Fundação
João Fernandes da Cunha
conheça aBiblioteca João Fernandes da Cunha
venha nos visitarFundação João Fernandes da Cunha
/ Artigos
por André Fraga
Você entra em uma loja de departamentos e, entre camisetas e anzóis de pesca, encontra prateleiras recheadas com pistolas, espingardas e outras armas de fogo. Sem muita burocracia você, ou qualquer outra pessoa, pode comprar, parcelando em até três vezes sem juros e registro grátis de brinde, e andar armado pelas ruas, nos bares, shoppings e parques. Estados Unidos? Não, esse era o Brasil até 2003, onde revistas e jornais estampavam páginas inteiras de promoções para a compra de armas de fogo, invocando e explorando o, já presente, sentimento de insegurança da população.
Saudosistas dirão que nessa época as pessoas se sentiam mais seguras. Não é o que os números gritam. Entre 1980 e 2003 as taxas de homicídio subiram de forma vertiginosa no Brasil, 8% ao ano, segundo dados do Ministério da Saúde e do Instituto de Pesquisa Econômica Aplicada-IPEA. Tinha bairro em São Paulo, o Jardim Ângela, que foi considerado pela ONU o mais violento do mundo, deixando a guerra civil da antiga Iugoslávia, a todo vapor em 1996, para trás nas estatísticas. Em 2003, ano que foi sancionado o Estatuto do Desarmamento, o Brasil bateu a marca de 36,1 assassinatos para cada 100.000 habitantes, mais que o dobro da taxa de 1983, vinte anos antes, que era de 14.
O Estatuto do Desarmamento restringiu drasticamente a posse e o acesso a armas de fogo e, segundo o Mapa da Violência 2015, salvou mais de 160.000 vidas! O estudo mostra que o desarmamento não reduziu significativamente a taxa de homicídios, hoje em 29,9, mas cessou a progressão histórica que, se fosse mantida, seria de 71.118 homicídios para cada 100.000 habitantes nos dias de hoje.
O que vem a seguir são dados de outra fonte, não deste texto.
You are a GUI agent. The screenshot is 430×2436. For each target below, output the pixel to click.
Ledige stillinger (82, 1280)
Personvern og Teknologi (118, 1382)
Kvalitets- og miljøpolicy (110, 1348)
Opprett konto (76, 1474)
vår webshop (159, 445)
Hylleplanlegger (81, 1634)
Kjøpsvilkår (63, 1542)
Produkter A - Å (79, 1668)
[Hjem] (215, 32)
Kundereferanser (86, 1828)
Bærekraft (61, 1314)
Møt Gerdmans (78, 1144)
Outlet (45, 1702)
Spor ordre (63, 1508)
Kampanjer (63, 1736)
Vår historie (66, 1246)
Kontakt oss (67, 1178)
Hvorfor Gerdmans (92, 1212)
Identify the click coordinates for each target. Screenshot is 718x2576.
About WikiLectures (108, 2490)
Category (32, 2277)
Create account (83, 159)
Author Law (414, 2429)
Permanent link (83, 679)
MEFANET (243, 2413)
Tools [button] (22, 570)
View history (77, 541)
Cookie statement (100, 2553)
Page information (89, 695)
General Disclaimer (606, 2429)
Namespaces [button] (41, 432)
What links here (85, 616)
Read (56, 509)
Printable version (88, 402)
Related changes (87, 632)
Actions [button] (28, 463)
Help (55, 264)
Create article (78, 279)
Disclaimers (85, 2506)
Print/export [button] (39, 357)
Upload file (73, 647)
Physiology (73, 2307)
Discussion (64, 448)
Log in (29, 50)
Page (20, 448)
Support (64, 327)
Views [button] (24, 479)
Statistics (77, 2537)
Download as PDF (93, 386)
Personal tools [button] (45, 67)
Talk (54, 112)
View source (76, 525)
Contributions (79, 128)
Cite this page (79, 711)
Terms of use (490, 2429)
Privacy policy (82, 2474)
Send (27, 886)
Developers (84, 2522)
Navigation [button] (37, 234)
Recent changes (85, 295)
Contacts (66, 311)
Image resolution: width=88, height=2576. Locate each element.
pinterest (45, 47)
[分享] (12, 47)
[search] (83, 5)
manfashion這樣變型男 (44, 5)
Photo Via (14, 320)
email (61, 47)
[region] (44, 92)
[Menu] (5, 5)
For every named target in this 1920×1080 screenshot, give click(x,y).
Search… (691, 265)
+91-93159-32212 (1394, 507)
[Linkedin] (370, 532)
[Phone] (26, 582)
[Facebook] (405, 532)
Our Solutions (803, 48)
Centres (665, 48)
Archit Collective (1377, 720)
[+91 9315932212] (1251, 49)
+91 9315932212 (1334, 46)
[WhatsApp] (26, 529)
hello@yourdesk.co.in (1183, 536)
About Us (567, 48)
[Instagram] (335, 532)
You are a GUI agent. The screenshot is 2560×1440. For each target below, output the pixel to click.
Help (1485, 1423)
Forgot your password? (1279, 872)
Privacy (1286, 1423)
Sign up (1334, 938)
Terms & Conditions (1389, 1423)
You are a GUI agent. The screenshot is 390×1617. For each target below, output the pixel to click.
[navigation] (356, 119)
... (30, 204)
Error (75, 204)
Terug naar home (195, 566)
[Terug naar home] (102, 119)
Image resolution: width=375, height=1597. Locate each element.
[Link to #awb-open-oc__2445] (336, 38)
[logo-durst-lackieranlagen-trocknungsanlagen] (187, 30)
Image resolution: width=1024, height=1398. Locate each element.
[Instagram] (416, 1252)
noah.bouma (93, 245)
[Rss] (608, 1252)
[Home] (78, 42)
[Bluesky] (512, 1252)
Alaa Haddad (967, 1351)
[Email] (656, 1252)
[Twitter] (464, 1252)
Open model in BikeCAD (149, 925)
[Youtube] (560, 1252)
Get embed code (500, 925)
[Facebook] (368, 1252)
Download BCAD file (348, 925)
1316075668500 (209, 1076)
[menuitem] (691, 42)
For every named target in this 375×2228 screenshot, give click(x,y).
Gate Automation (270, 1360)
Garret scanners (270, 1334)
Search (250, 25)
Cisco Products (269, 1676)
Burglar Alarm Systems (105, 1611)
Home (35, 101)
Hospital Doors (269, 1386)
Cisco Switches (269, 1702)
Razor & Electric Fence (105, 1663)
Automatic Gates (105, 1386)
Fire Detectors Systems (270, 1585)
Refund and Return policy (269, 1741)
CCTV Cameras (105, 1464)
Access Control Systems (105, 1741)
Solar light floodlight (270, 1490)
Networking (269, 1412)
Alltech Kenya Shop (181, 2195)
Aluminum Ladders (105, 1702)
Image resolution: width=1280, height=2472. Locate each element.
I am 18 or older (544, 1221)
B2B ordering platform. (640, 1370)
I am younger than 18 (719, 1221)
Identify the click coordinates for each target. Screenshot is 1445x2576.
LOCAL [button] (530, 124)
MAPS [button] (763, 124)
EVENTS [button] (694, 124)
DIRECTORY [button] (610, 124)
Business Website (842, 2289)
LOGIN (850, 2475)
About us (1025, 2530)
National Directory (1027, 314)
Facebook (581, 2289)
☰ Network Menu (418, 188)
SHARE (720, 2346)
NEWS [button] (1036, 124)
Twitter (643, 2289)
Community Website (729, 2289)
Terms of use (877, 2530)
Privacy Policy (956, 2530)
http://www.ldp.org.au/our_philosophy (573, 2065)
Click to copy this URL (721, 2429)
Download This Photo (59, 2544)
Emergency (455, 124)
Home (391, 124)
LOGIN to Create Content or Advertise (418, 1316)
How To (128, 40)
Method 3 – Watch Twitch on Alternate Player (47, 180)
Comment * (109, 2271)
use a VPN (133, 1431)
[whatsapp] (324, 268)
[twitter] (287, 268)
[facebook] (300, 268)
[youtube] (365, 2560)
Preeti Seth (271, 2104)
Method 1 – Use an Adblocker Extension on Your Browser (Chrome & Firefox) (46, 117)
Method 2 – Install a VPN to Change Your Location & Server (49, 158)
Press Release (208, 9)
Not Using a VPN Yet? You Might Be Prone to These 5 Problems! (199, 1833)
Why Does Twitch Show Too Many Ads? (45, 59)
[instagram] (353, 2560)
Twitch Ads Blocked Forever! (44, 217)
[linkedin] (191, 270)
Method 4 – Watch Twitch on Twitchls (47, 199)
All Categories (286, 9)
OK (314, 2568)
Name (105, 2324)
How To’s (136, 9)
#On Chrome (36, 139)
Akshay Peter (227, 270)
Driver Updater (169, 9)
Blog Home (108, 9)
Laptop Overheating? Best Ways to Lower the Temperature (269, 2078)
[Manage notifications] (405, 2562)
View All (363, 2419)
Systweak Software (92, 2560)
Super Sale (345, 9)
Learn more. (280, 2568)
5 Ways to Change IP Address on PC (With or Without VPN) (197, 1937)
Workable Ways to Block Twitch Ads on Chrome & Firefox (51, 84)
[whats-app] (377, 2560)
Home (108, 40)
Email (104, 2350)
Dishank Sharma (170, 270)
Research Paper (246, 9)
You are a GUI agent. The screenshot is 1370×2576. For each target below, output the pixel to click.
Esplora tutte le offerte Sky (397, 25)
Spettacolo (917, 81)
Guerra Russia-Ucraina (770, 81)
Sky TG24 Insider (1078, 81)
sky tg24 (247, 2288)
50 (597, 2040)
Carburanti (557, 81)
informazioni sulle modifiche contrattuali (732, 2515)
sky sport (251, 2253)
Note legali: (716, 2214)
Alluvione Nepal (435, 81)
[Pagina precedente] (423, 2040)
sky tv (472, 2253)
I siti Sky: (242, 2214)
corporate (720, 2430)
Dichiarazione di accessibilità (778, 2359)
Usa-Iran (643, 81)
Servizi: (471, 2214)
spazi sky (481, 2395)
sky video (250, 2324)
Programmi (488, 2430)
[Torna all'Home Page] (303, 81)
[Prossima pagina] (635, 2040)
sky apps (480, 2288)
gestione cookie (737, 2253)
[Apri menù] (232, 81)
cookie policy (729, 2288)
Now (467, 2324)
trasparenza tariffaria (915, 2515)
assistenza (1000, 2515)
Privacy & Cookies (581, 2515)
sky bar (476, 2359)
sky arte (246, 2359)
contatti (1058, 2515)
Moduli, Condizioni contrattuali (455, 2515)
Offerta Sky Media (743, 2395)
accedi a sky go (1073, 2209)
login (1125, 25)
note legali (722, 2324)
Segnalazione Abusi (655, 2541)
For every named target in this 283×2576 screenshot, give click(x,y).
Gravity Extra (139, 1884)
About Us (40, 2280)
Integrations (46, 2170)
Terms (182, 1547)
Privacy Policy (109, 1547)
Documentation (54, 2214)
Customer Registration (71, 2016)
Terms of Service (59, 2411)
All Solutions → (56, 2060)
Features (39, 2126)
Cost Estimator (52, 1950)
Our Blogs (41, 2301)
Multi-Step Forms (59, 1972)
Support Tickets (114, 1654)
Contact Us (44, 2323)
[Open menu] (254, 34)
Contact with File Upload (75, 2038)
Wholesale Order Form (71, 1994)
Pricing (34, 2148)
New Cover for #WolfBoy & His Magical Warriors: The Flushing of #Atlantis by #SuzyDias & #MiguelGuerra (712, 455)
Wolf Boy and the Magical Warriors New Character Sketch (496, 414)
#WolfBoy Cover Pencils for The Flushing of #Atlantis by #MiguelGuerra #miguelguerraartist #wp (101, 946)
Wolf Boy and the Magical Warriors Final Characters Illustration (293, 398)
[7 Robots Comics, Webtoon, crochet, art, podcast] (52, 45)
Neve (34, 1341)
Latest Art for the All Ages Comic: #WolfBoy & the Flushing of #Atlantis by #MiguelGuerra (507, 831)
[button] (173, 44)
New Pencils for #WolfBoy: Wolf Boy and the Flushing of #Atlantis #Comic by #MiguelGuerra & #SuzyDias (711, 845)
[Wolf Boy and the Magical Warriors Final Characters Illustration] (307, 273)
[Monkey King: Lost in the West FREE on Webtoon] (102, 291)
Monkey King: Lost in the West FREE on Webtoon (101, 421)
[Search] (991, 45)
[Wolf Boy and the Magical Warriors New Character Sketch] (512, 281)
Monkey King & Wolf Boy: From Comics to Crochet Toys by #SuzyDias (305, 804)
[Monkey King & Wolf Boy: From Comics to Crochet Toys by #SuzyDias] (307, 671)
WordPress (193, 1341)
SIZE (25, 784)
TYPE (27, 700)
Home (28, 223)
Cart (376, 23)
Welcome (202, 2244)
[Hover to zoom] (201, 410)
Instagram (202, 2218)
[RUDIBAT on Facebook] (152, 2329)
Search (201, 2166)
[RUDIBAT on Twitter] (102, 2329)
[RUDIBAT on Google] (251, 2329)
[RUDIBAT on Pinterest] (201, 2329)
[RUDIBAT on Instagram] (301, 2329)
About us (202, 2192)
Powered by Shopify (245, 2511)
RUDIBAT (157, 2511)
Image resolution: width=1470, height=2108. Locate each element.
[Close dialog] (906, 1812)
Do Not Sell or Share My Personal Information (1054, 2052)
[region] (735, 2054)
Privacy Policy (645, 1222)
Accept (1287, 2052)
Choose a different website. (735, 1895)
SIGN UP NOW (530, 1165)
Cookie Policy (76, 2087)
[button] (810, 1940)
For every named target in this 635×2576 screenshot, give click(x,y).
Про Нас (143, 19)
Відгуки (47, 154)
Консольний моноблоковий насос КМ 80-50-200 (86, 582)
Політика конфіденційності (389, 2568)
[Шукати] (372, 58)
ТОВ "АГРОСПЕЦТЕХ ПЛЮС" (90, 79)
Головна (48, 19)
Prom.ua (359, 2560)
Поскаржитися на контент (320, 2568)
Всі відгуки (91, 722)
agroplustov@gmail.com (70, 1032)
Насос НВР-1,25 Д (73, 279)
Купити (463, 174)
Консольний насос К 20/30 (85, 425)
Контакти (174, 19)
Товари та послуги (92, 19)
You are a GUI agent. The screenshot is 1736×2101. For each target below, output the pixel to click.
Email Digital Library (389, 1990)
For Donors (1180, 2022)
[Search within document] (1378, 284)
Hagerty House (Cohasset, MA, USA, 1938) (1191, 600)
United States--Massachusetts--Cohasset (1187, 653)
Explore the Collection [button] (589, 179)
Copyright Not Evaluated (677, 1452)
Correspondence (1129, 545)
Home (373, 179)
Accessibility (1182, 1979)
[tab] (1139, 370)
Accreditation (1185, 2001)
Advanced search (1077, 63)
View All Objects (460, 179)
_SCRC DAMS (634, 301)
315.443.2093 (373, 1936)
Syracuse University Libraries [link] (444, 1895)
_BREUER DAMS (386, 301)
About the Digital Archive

Do total de pessoas salvas, 113.071 foram jovens na faixa etária entre 15 e 29 anos, a parcela da população mais afetada pela violência urbana, geralmente negros, pobres e sem estudo.
Há uma enxurrada de argumentos a favor e contra a posse e o porte de armas de fogo, mas o volume de pesquisas cientificas que mostram a relação entre o porte e posse de armas e efeitos negativos na sociedade é esmagadoramente maior. Estudos desenvolvidos nos Estados Unidos, a sociedade mais armada do planeta, encontraram diversas relações entre posse de armas de fogo e aumento da violência. Pesquisa, realizada em 1993, desenvolvida por professores da Universidade de Washington e da Universidade do Tennessee, demonstrou que a arma de fogo mantida em casa para a proteção, é, na verdade, um fator de risco de homicídio no domicílio independentemente de outros fatores, e estudo desenvolvido em 1997, concluiu que famílias com histórico de aquisição de armas possuem um risco de algum membro se suicidar ou sofrer um homicídio duas vezes maior que aquelas famílias que não possuem armas, e que este risco persiste por mais de cinco anos após a aquisição da arma de fogo. Pesquisadores de Stanford e Columbia (John J Donohue, Chandler McClellan e Erdal Tekin), concluíram que a adoção de leis mais permissivas ao armamento da população eleva em até 15% o índice de crimes violentos.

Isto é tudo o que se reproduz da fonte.